Data Block Start
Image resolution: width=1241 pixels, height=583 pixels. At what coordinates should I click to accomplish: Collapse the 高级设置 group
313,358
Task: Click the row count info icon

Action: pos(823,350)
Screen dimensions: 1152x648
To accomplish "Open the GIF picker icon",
Data Block End
Data Block Start
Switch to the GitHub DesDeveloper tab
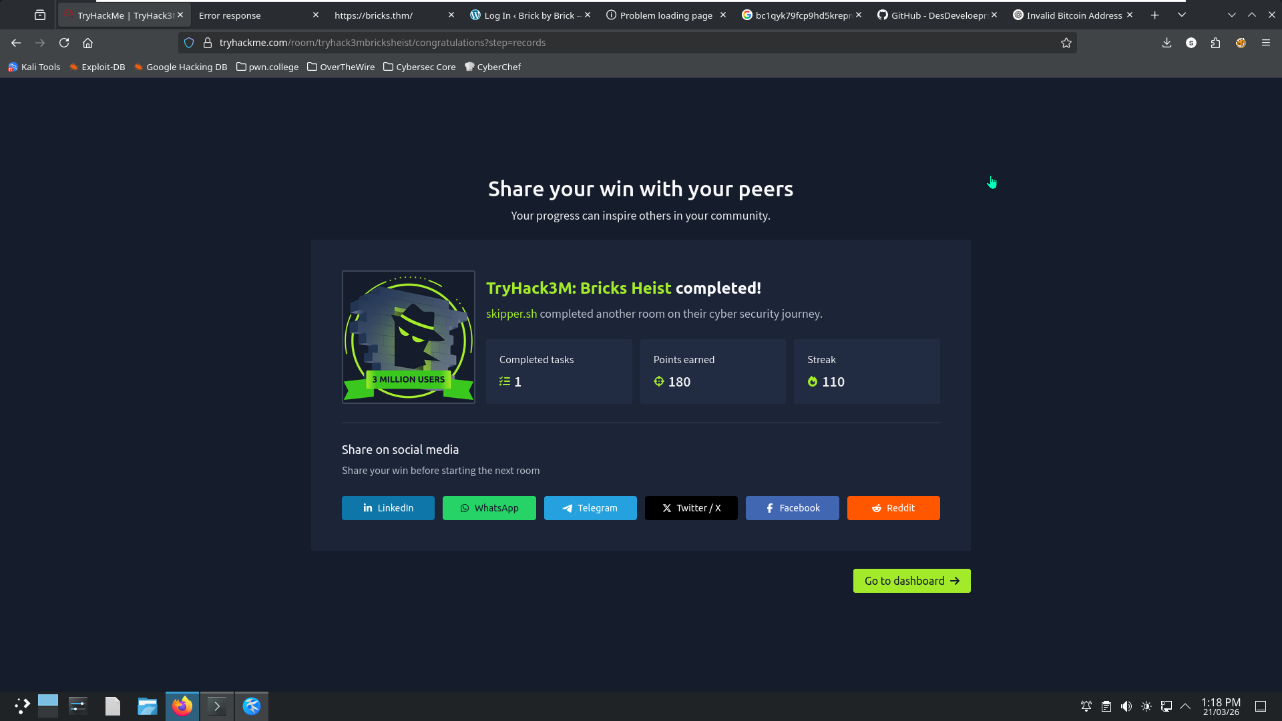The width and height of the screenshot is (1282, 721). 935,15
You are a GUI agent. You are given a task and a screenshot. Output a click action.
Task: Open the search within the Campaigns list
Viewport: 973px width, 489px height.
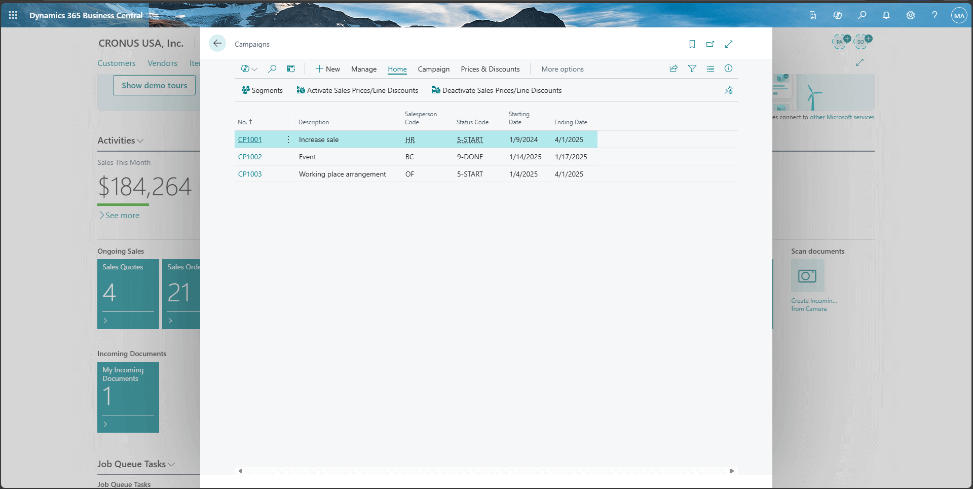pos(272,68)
Data Block End
→ **Exercise objective**: Above are the entries. Output exactly the lines beginning with the line that has "Screen dimensions: 1152x648" and ending with the line that has "the GIF picker".

→ **Answer to this task**:
Screen dimensions: 1152x648
To accomplish "Open the GIF picker icon",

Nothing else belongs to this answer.